Tasks: Gather sample tree files, KML files and other files used by the library; set up development environment; learn about geographical data files; catalog java tree and geospatial libraries Deliverables: psudocode for project -- what information needs to be extracted and how to store it; set up github account and integrate with Eclipse or other IDE, join mailing lists; study KML files; list of relevant java libraries

Approach and organization:

Start small and expand as needed. In this case I'm staring with the basic ability to take a tree file, deliminated file and Take a select few types of files to completion, then add more

A lot of the functions I need for this project have already been written and with a little modification they can be easily implemented in my library. This will allow me to be a little more creative and expand the scope of the library and what the library can do, beyond the original intention.

Week 1:

Define tree parser

Define csv parser

Define delimitated file parser, tsv and user defined

Start storeTree class

Week 2:

Finish storeTree class: Phylogeny array parser Define function to add latitude, longitude and altitude data to each node. this will probably change a little bit once the actual algorithm is implemented Define functions to parse shapefiles using GeoTools library Define function to add metadata to the tree -> should be an extension of, or similar to, the csv parser already implemented.

Week 3 and 4:

Write algorithm to determine latitude, longitude and altitude for each node in the tree.
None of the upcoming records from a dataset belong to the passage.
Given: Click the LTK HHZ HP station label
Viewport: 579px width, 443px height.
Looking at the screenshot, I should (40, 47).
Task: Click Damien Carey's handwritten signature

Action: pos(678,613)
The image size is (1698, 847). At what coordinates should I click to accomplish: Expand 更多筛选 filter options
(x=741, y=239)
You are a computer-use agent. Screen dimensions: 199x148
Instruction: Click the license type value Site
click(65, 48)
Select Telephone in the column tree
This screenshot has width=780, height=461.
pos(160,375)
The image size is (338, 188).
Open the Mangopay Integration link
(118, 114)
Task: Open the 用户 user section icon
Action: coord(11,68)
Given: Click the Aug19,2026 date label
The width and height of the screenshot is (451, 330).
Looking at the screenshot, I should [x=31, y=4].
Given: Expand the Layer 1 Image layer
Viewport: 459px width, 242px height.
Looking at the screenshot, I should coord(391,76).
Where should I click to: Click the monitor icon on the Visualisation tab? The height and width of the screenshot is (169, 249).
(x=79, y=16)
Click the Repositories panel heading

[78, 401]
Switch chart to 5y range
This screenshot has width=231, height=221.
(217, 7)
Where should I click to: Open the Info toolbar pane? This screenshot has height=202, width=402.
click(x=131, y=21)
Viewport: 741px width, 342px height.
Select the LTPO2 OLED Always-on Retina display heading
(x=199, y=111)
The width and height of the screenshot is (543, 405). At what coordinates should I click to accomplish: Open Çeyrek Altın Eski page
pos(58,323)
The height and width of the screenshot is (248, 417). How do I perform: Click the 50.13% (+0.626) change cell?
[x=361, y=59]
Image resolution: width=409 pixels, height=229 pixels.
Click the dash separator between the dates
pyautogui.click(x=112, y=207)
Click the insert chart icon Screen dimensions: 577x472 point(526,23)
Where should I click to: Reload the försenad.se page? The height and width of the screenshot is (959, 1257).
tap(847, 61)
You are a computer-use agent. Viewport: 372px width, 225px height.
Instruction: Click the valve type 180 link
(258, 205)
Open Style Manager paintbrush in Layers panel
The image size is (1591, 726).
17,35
Calculating geospatial information is no trivial task. This information will vary based on the type of output the user requests such as KML or shapefile. This algorithm needs to be able to calculate how the tree should look in 3D space keeping in mind visual clarity. This requires knowing how many nodes, branches and leafs are on the tree and where leafs are anchored to the map. The simplest way would be a cone shape, with the base made up of the leaf coordinates and then equally spaced nodes until the root is reached at the peak. This will not work for really large trees, as the map would be way too convoluted. Turning on or off some of the branches or being able to collapse them would make the map easier to understand. Basic algorithm from Janies et al is the altitude for any given node = a + ((n-1)*b) where a is the altitude of a node with only terminal leafs (this can be an arbitrary number or based on the size of the tree), b is the altitude of nodes that are ancestral to more than one node and n is the number of node from the current node to the leaf. I will also look at the algorithms implemented in GeoPhyloBuilder for node positioning. These include envelope centroid method, mean position method, and for bifurcate trees the DAVA centroid and MCP centroid methods. I will also try to extend the geospatial functions in the JTS Topology suite for 2D spatial functions. 3D mapping is fairly new to me, so it may take me some time to come up with an optimal solution. I will rely heavily on algorithms already implemented in other geospatial applications.

Week 5:

Define kml writer using jak library. Most of the KML writer functions exist in this library so my job will be to make sure the data is populated correctly. A major part of this will be telling kml how to draw the trees, ie where to put branches (line or pathway) and nodes (points).

Week 6:

Add support for other file types such as neXML. I really like SQL so if time permits, I'd like to add a way to extract tree information, geo coordinates and metadata from a database. It would also be neat to add some eye-candy to the metadata similar to the thematic engine.

Week 7:

Extensive testing and documentation

Week 8:

Clean up code


Janies, D., Hill, A.W., Habib, F., Guralnick, R., Waltari, E., Wheeler, W.C., 2007. Genomic analysis and geographic visualization of the spread of avian influenza (H5N1). Syst. Biol. 56, 321–329.